Sometimes to get to the beginning you have to start at the end.
Thursday afternoon in a Santa Clara courthouse, Judge Aaron Persky sentenced 23-year-old former Stanford student Brock Turner for sexually assaulting an unconscious female student behind a dumpster on the Stanford campus over a year and a half ago.
Turner — an All-American swimmer with Olympic aspirations — could have been sentenced to a maximum of 14 years in a state prison. Prosecutors asked Persky to give Turner six years. Instead, acting upon the advice of probation officers, Turner received six months in a county jail from the judge — with the possibility of only serving three months with good behavior.
Citing Turner’s age and lack of criminal history, Persky explained the sentence thusly: “A prison sentence would have a severe impact on him…I think he will not be a danger to others.”
And that is the latest dispatch from the toxic American rape culture that continues to thrive in America where victims of sexual assault might as well be bagged and tagged afterward along with all the other evidence and filed away with their testimony and impact statements.
There is no question about what happened that January evening; this wasn’t something that happened behind closed dormitory doors. Brock was spotted on top of his victim by two passing students, he bolted and they they tackled him and held him until campus security showed up. The victim woke up the next morning in a hospital with no recollection of what happened.

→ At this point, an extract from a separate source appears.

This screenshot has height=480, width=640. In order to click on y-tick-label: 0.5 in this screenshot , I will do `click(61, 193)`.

As his victim stated when she addressed her attacker in court before his sentencing:
“In newspapers, my name was “unconscious intoxicated woman”, ten syllables, and nothing more than that. For a while, I believed that that was all I was. I had to force myself to relearn my real name, my identity. To relearn that this is not all that I am. That I am not just a drunk victim at a frat party found behind a dumpster, while you are the All-American swimmer at a top university, innocent until proven guilty, with so much at stake. I am a human being who has been irreversibly hurt, who waited a year to figure out if I was worth something.”

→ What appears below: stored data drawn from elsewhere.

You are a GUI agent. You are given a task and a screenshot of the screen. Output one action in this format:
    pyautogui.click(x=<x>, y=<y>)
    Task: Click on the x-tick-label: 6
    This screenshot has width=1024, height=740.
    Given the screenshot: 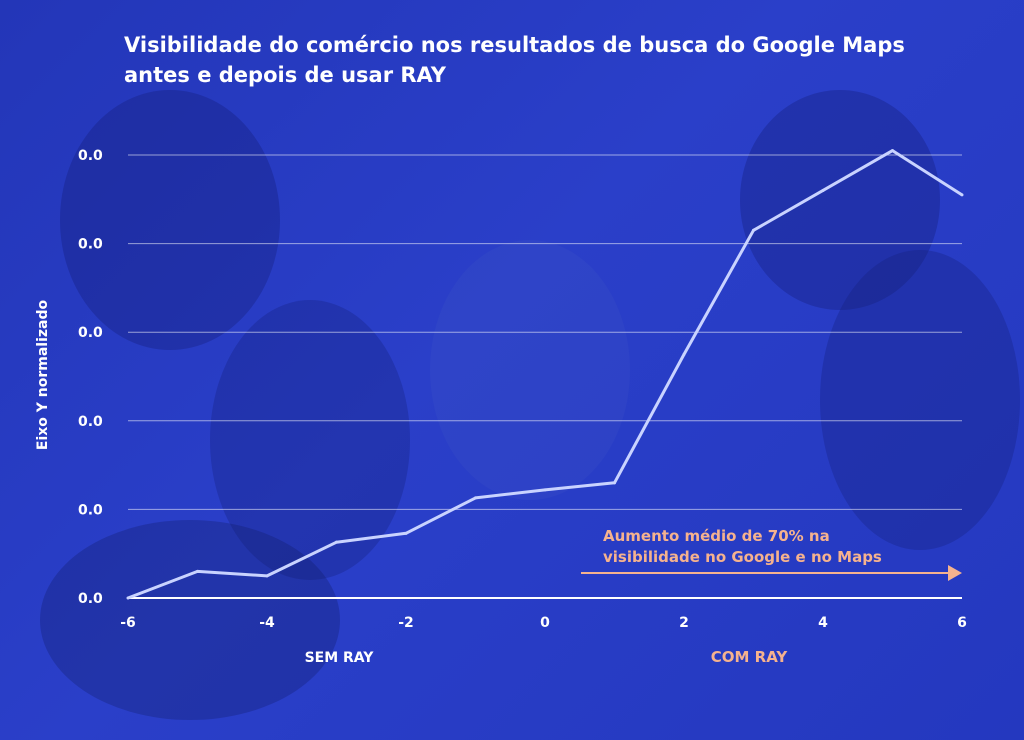 What is the action you would take?
    pyautogui.click(x=962, y=623)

Of course no sexual assault trial is complete without finding fault with the victim and an excuse for the victimizer. In this case, they were both drunk at the time after a party.
As Brock said in court in defense of himself: “Being drunk I just couldn’t make the best decisions and neither could she.”

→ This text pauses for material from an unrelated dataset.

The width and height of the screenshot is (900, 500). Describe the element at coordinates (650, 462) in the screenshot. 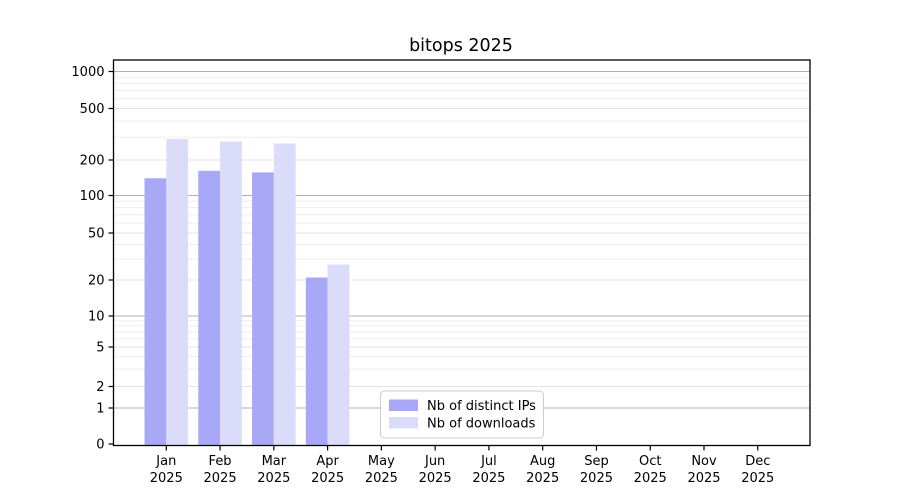

I see `x-tick-label-month: Oct` at that location.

According to Scott Herhold of the Mercury News, that alone was reason enough to give Turner a slap on the wrist.
You don’t have to buy Turner’s story that he so was drunk himself that he did not realize she had passed out. But it’s hard to review this case without concluding that it has roots in a culture of campus drinking, the unindicted co-conspirator here.
And that brings me to my final point. Because of a long history of ignoring sexual assaults on campuses, particularly by athletes, we have become more vigilant about prosecuting them. And that is commendable.
But there is a temptation to see the Turner case as a chance to send a message, rather than to weigh all the messy human elements involved.
No, no, no and no.
Blaming drinking for sexual assault is “she was asking for it” for polite company. Drunkenness is not a “get out of jail free card” for rapists. Being drunk when you commit a crime doesn’t allow you to assume the mantle of “I’m also a victim” when you do bad things under the influence.
And a drunk woman is not an invitation to take what you think is yours.
This isn’t about college athletes who treat their campuses like they are rape buffets. It’s about a very specific criminal case where the evidence was overwhelming and the sentence should have been commensurate with the crime. There is a more than enough that is already wrong with the American way of justice where your fate often depends upon your race, your economic status or even your last name. We don’t need blind justice sneeking a peek to see if a promising athlete is involved.
You can read the victim’s complete statement here, but I’ll leave you with this in her own words:
The probation officer weighed the fact that he has surrendered a hard earned swimming scholarship. If I had been sexually assaulted by an un-athletic guy from a community college, what would his sentence be? If a first time offender from an underprivileged background was accused of three felonies and displayed no accountability for his actions other than drinking, what would his sentence be? How fast he swims does not lessen the impact of what happened to me.
The Probation Officer has stated that this case, when compared to other crimes of similar nature, may be considered less serious due to the defendant’s level of intoxication. It felt serious. That’s all I’m going to say.
He is a lifetime sex registrant. That doesn’t expire. Just like what he did to me doesn’t expire, doesn’t just go away after a set number of years. It stays with me, it’s part of my identity, it has forever changed the way I carry myself, the way I live the rest of my life.